The revamped spaces serve as community gathering spots in densifying neighborhoods.
Melinda Matson, a community organizer in North Portland, wants to transform a dirty and neglected right of way into a vibrant public space.
“Many [alleys] are public dead spaces and nuisance areas,” says Matson, who is championing the Beech-Failing Alley project, a neighborhood effort to reinvigorate a North Portland block.
Matson and her group want to transition the alley into a mixed-use corridor featuring public space, landscaping and artwork.
They aren’t alone.
As density increases and public space shrinks, community leaders and city officials are turning to alleys as a solution. The city of Portland has included alley reinvigoration in its new Comprehensive Plan. The plan stipulates that the city will encourage repurposing of street segments (alleys) that aren’t needed for transportation.
There are more than 100 miles of alleys in the city. That’s a lot of opportunity for development.
Volunteer organizations like the Portland Alley Project are building on city efforts to include streets as public spaces. Developers are also getting in on the game. The North Williams alley between Mason and Skidmore, for example, was incorporated by Security Properties into the developer’s Peloton Apartment complex.
“The project was a unique super block site that happened to have frontage on [North] Vancouver, which is a historically residential and single family neighborhood,” says Gus Baum, development director with Security Properties. The apartments also faced North Williams.
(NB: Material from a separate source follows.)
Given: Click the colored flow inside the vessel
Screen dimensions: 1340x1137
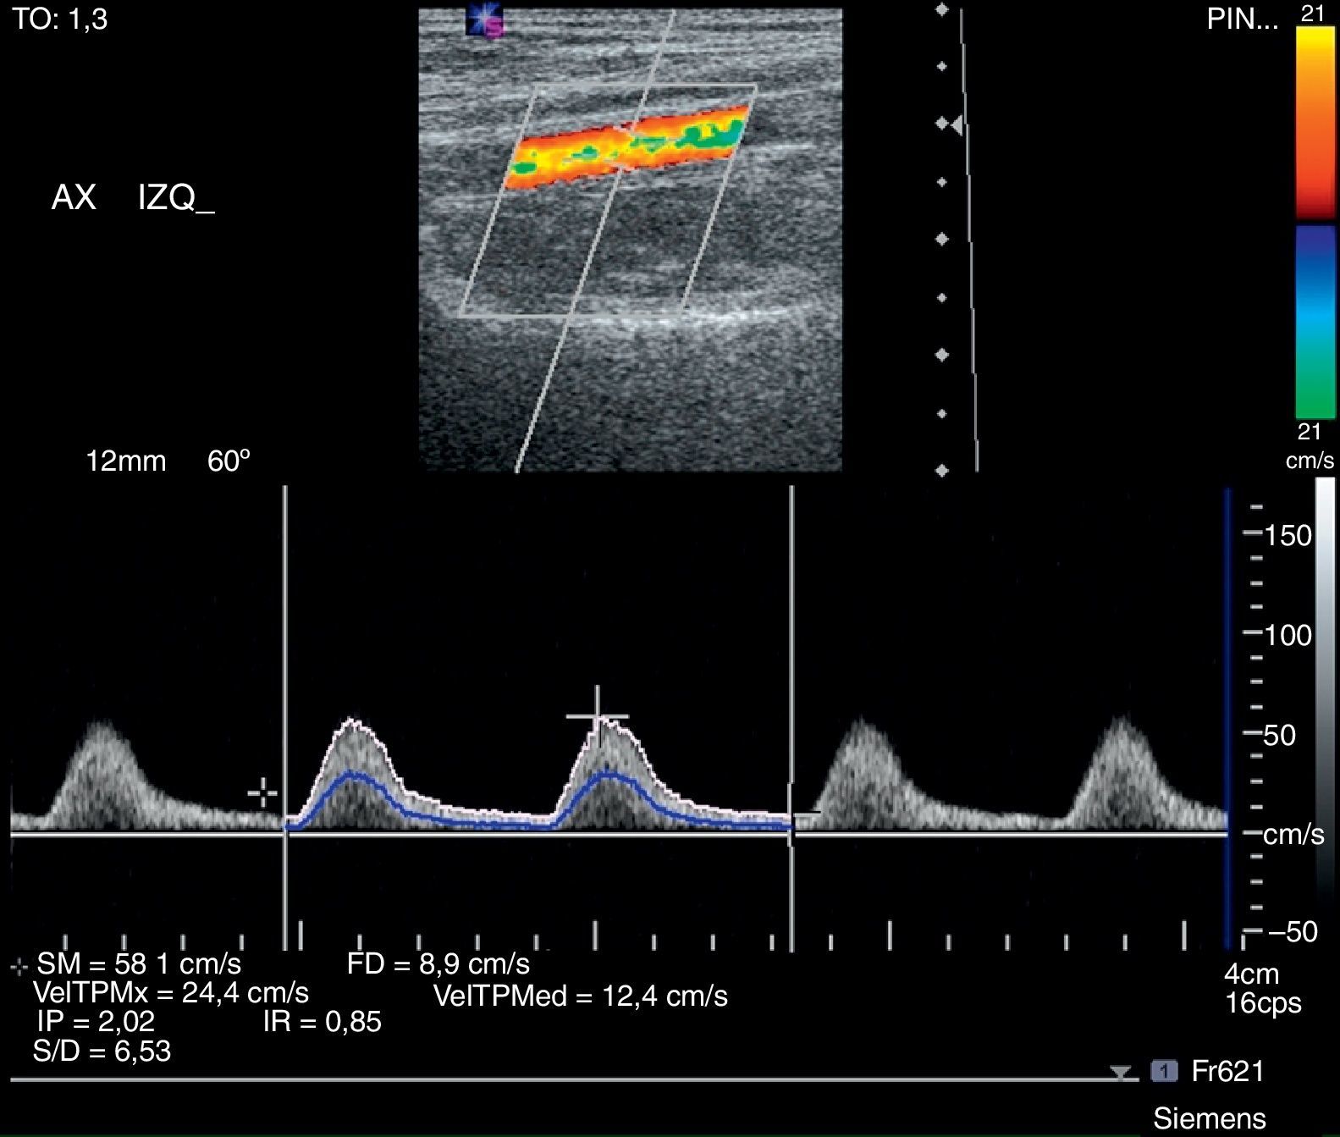Looking at the screenshot, I should tap(626, 146).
“As we were developing our program and coming up with design concepts, we kept coming back to the alleyway that meanders in this particular part of Portland between Vancouver and Williams,” Baum says.
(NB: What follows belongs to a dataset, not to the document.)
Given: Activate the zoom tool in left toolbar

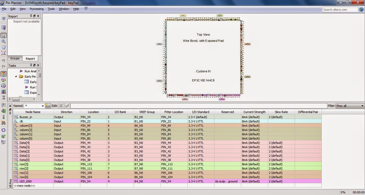Looking at the screenshot, I should click(x=3, y=42).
Baum says they selected a mixed-used design concept, known as a “woonerf” in Europe. The concept prioritizes the alley for pedestrians while accomodating slow moving cars.
The Woonerf at Peloton Apartments.
“At our project, this solved a lot of problems with the site massing,” he says. “By extending the alley we could easily accommodate move in trucks, delivery vehicles for our live/work town home units and create an almost park-like setting with benches, large planters, artwork and water features.”
Matson cites the One North Courtyard alley (just one block south of her project) as the most innovative commercial example. The alley was converted into a public space between surrounding buildings, and is available for events.
One North Courtyard
Not all all projects are as elaborate.
Matson says their sister project, the SE Cooper St. pedestrian roadway in the Brentwood-Darlington neighborhood, is working to improve the 10-block stretch with landscaping and make it ADA compliant. She says the alley frequently floods and is unsafe for kids who need a path to school.
Others are thinking outside of the box when it comes to rethinking alleyways.
Garlynn Woodsong, Woodsong Property Renovation Partners manager, says alleys could be used as a frontage for accessory dwelling units or small commercial spaces.
“Sometimes called laneway housing, or little commercial nooks, the potential for this charming development type is very real where alleys are present — but only if the alleys are improved to the point where somebody would want to step out their front door into the alley,” Woodsong says.
Matson’s project is progressing slowly but most community members are onboard. Only one homeowner has expressed concern about the project.
The Beech-Failing Alley as it stands now.
“We encourage that person and all adjacent neighbors to continue bringing their input to the process,” Matson says.
The goal of the Beech-Failing alley — and alley redevelopment citywide — is to utilize these “hidden assets” to create community amenities and offset density impacts, Matson adds.
“Both the process and the resulting public space foster connections between people,” she says.